## DATASET CONTENT

--- START ---

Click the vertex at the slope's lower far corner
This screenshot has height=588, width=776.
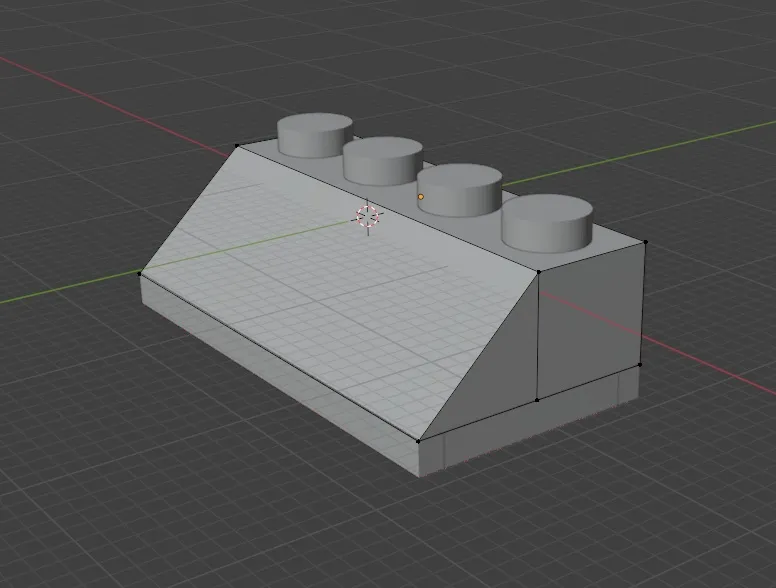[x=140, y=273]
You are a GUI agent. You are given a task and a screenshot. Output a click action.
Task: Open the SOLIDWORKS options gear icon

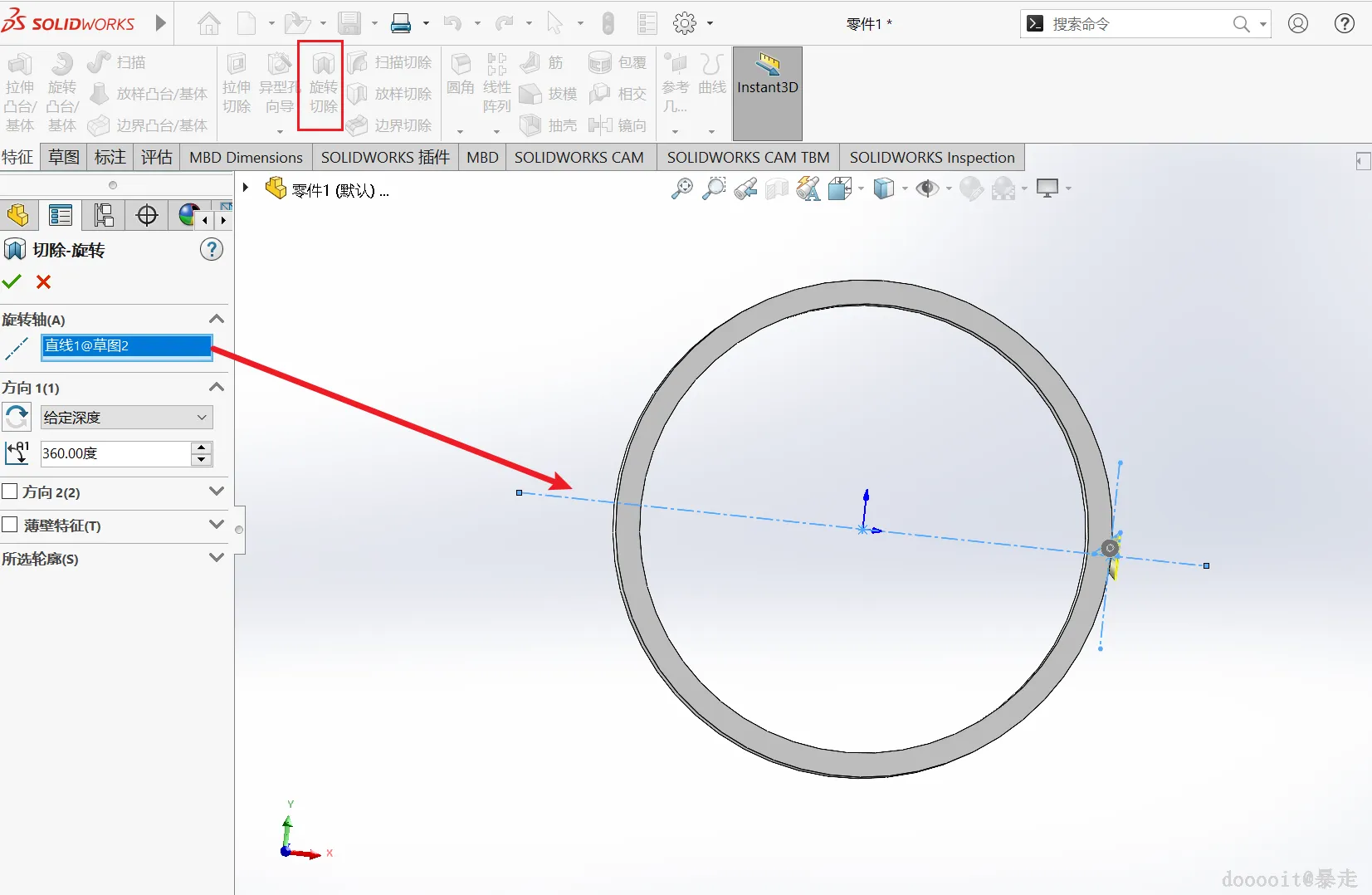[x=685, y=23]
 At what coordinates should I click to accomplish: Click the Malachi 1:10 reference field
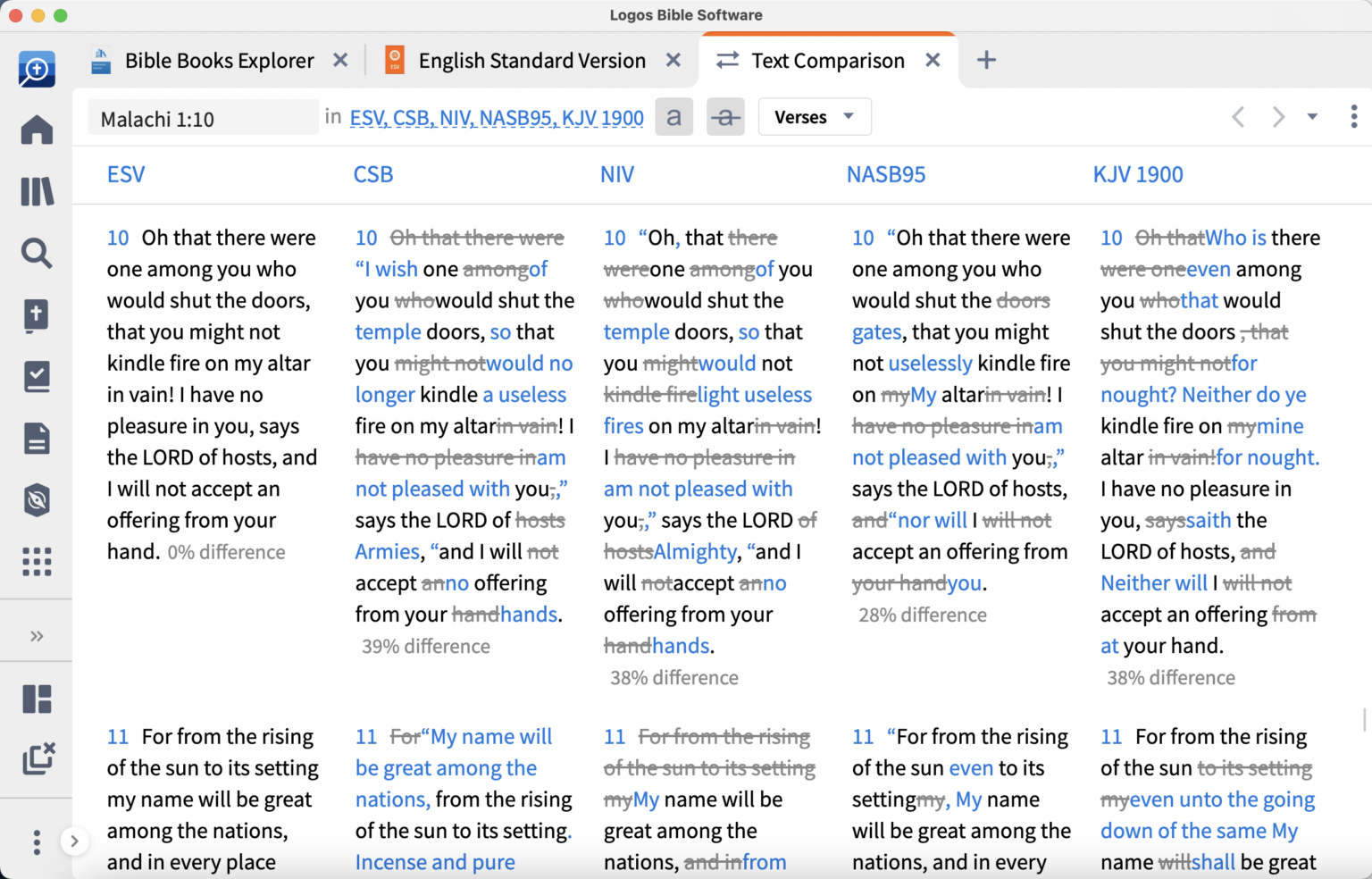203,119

--- END ---
--- START ---

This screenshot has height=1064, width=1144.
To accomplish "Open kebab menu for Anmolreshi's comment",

--- END ---
--- START ---

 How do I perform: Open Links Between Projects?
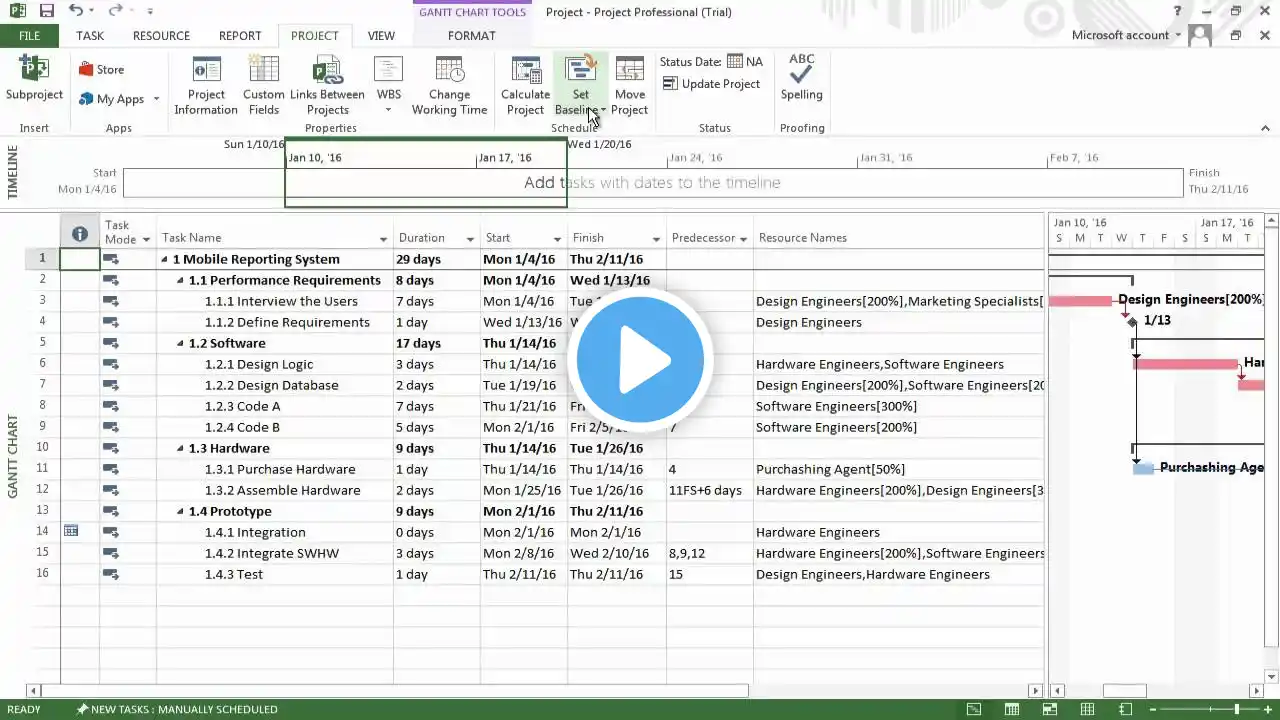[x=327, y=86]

--- END ---

Of the lines above, extract only those from the line with "This screenshot has height=1064, width=1144." to the line with "kebab menu for", both included, exactly as written.

This screenshot has height=1064, width=1144.
To accomplish "Open kebab menu for Anmolreshi's comment",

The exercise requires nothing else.